The first line of the entries is where the copy starts and the line with "You are a GUI" is where it ends; set down each line exactly, both ends included, and drop pictures.

· · · · ·

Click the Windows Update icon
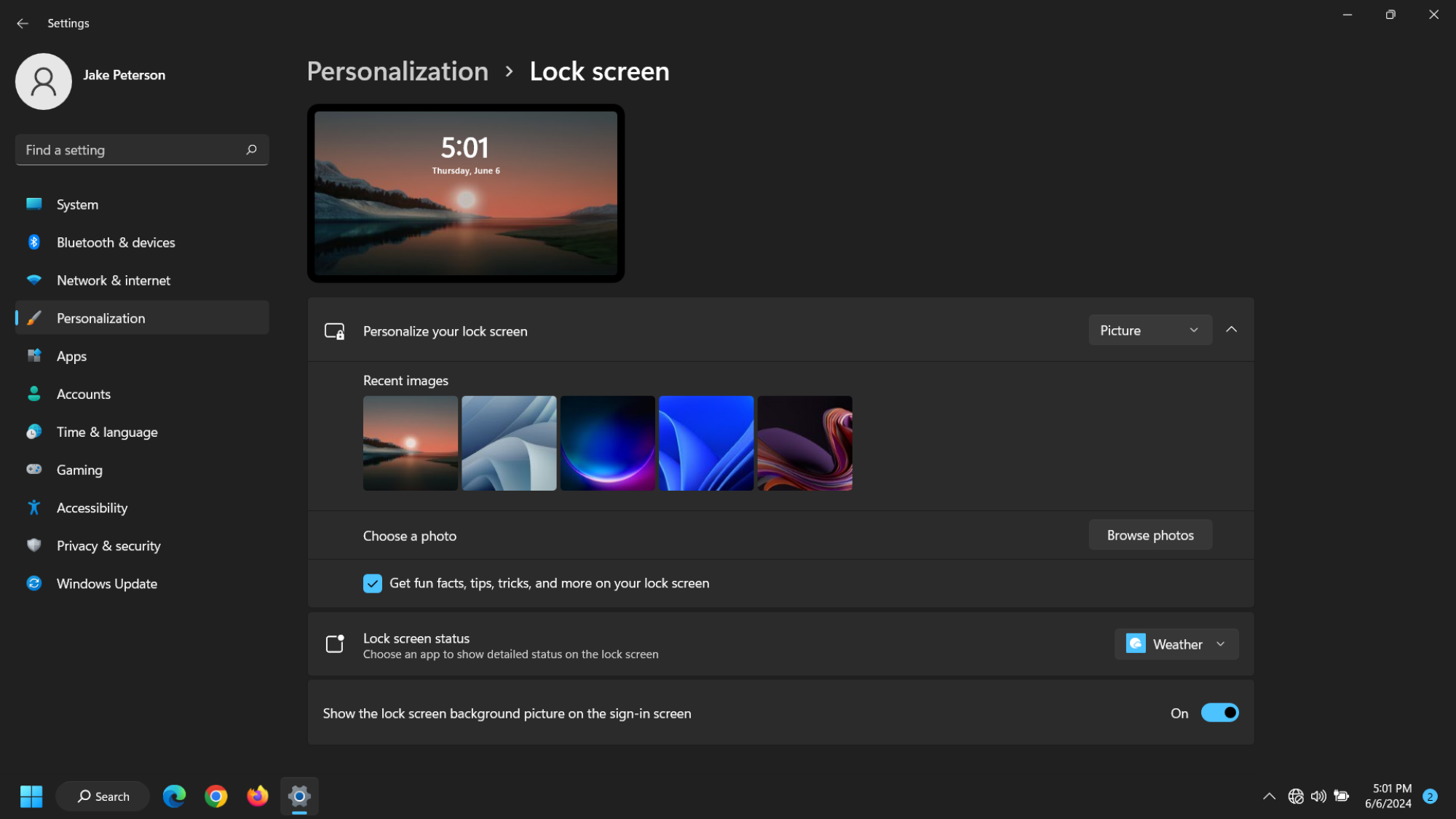This screenshot has width=1456, height=819. tap(33, 583)
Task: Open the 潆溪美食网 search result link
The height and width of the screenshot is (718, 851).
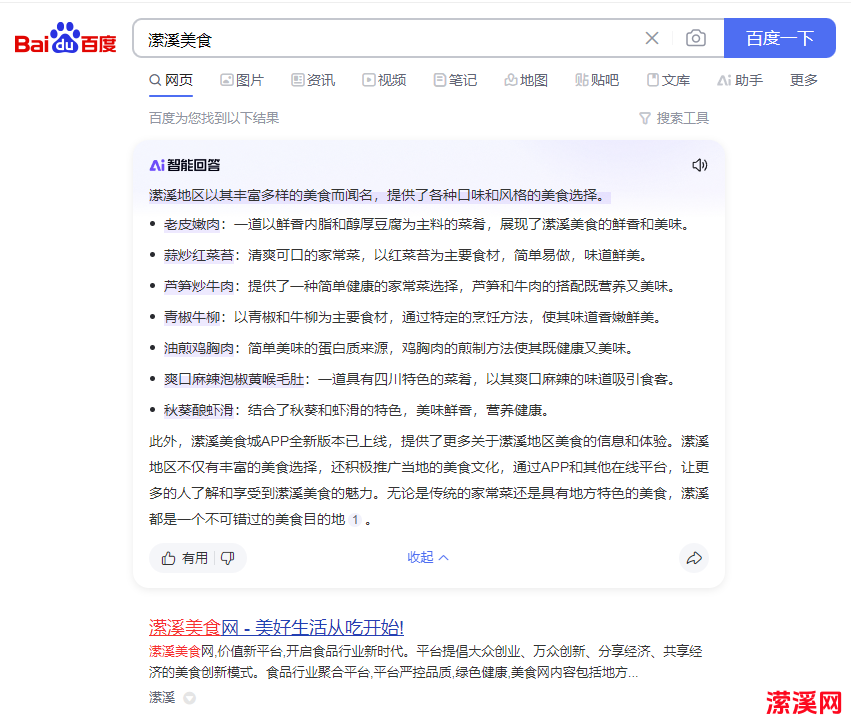Action: coord(276,627)
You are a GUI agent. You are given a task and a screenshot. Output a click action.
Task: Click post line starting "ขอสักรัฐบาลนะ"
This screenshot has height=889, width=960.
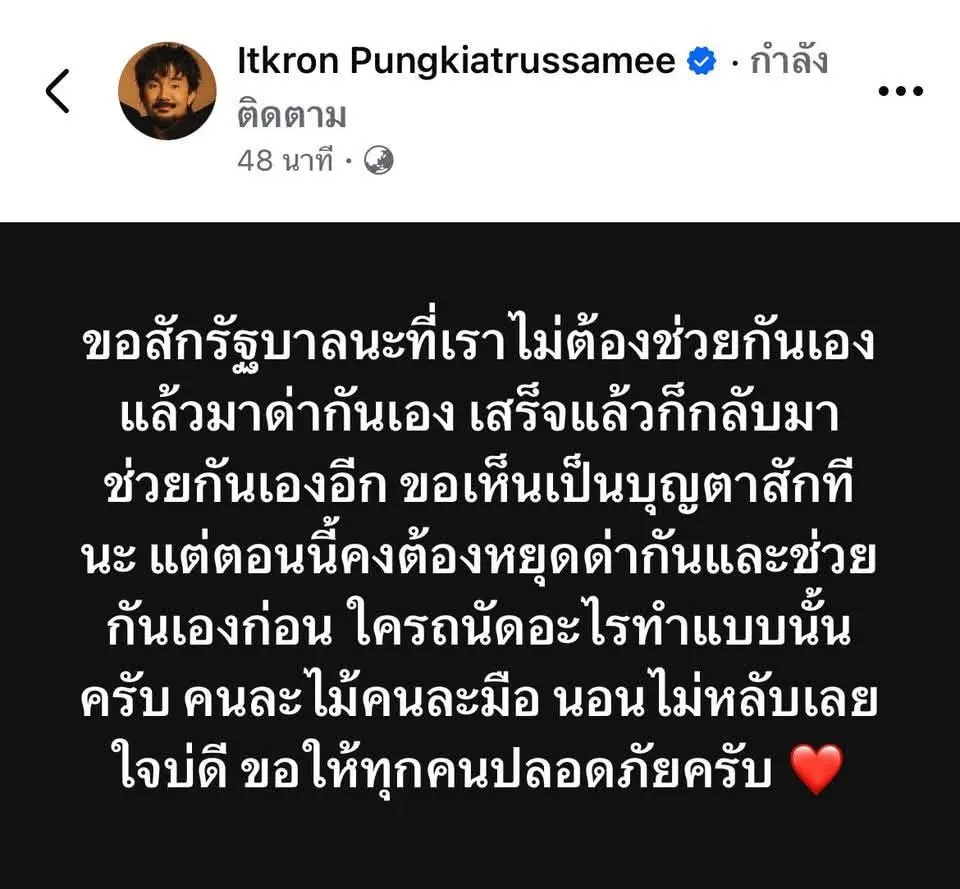(x=479, y=344)
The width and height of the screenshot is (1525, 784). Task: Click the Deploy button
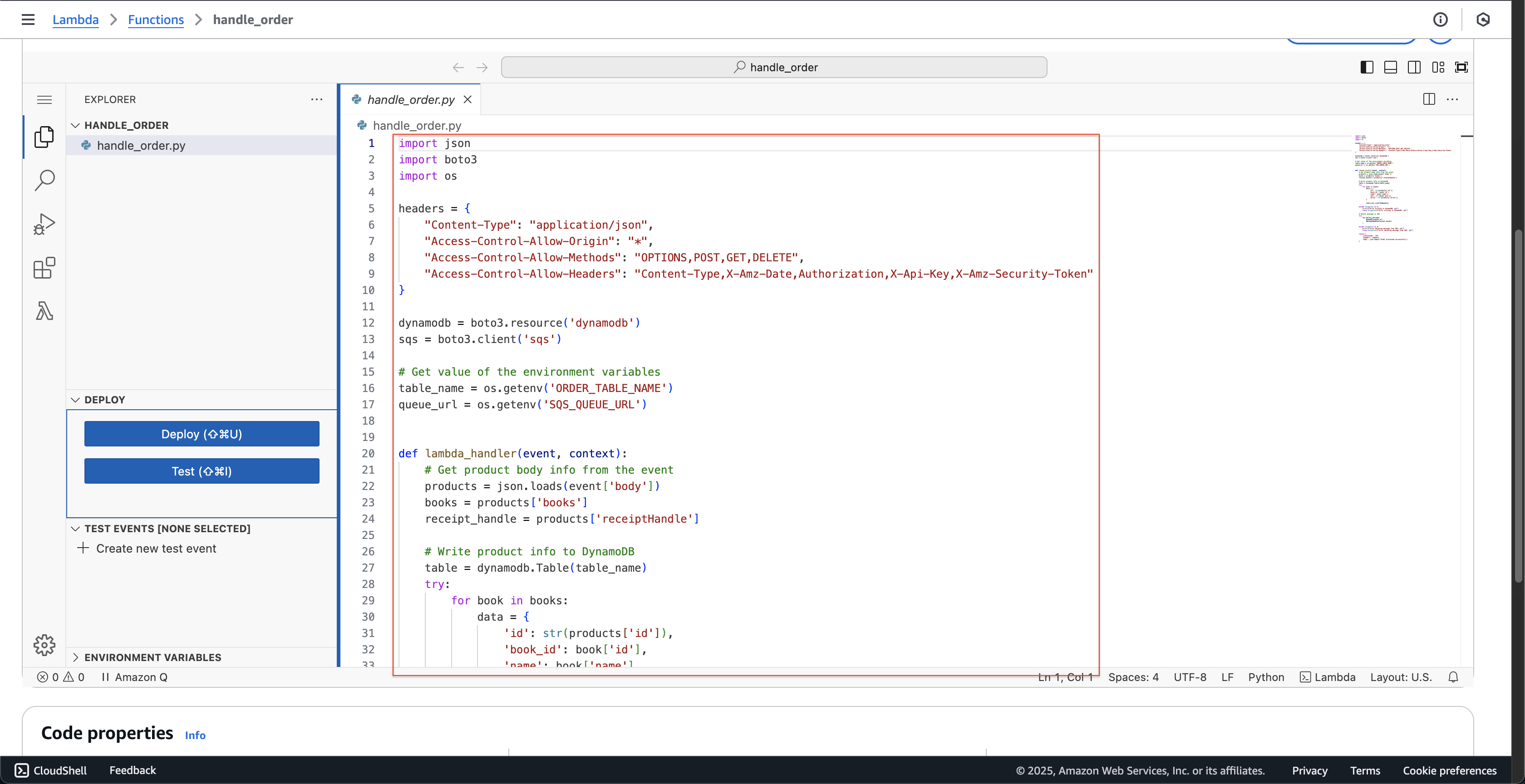pos(201,433)
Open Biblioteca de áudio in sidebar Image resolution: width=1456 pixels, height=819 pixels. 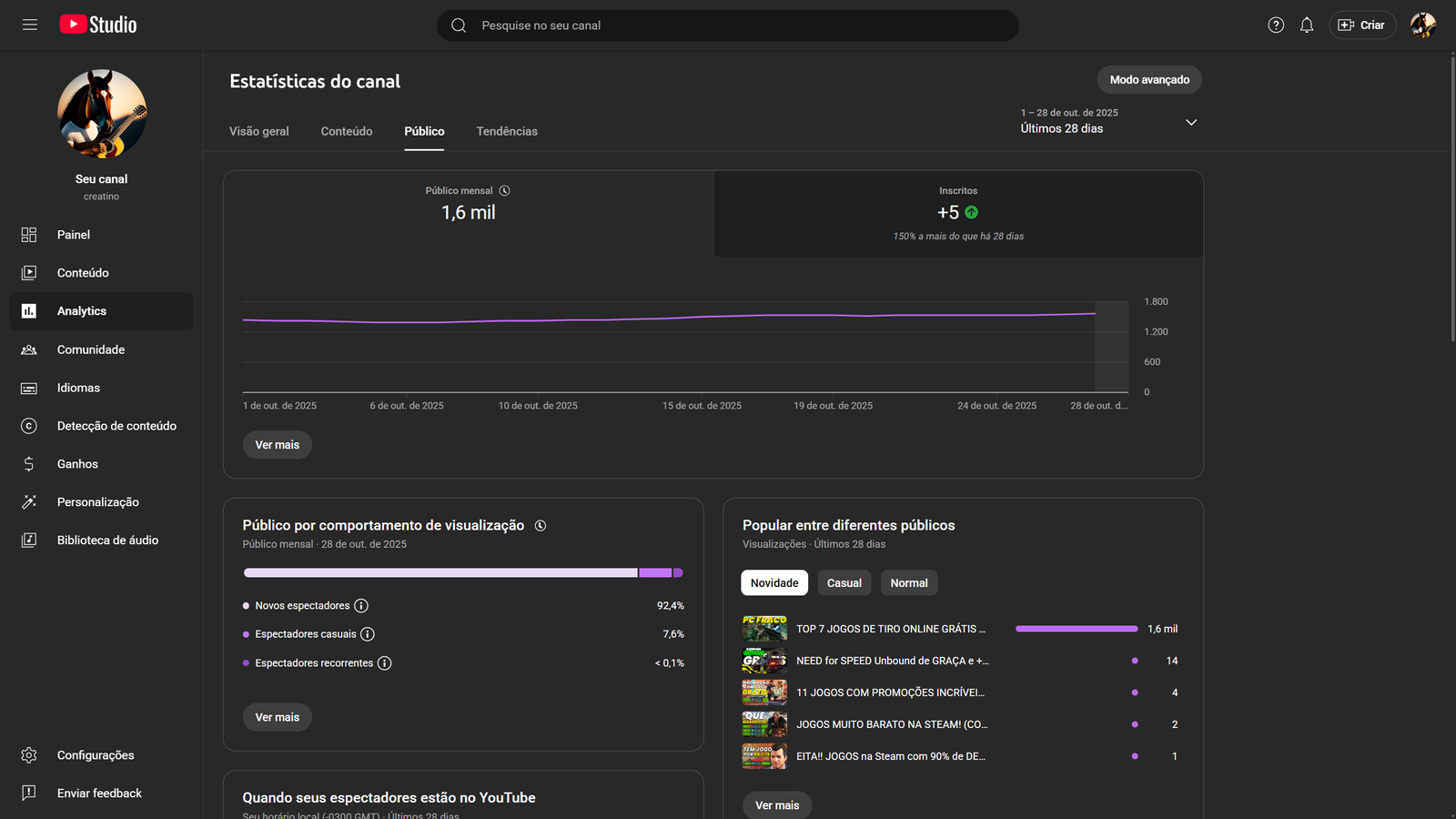(x=107, y=541)
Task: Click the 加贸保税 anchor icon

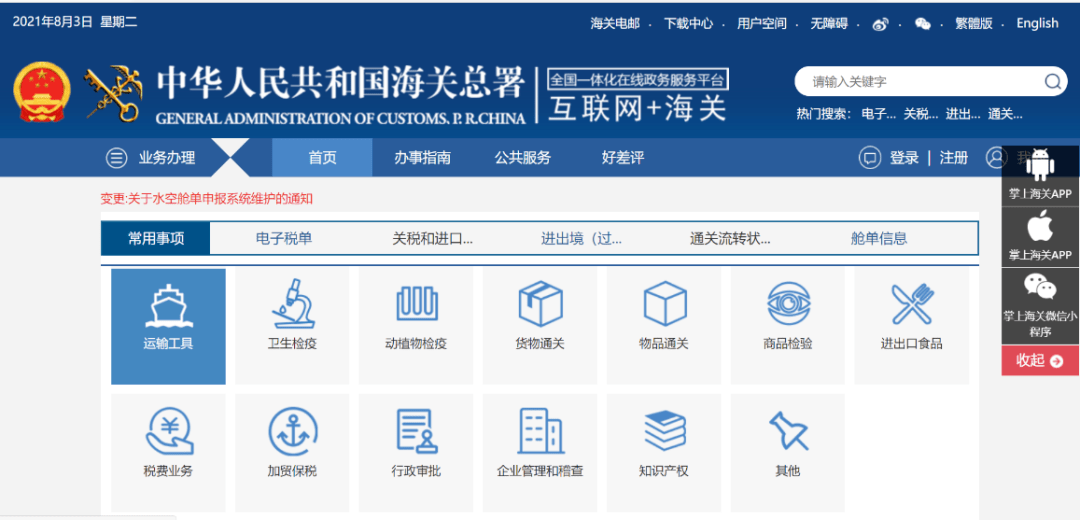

· · · · ·

== Output ==
Click the Windows Update icon
This screenshot has width=1456, height=819. tap(33, 583)
Task: Open the 潆溪美食网 search result link
The height and width of the screenshot is (718, 851).
Action: coord(276,627)
You are a GUI agent. You are given a task and a screenshot. Output a click action.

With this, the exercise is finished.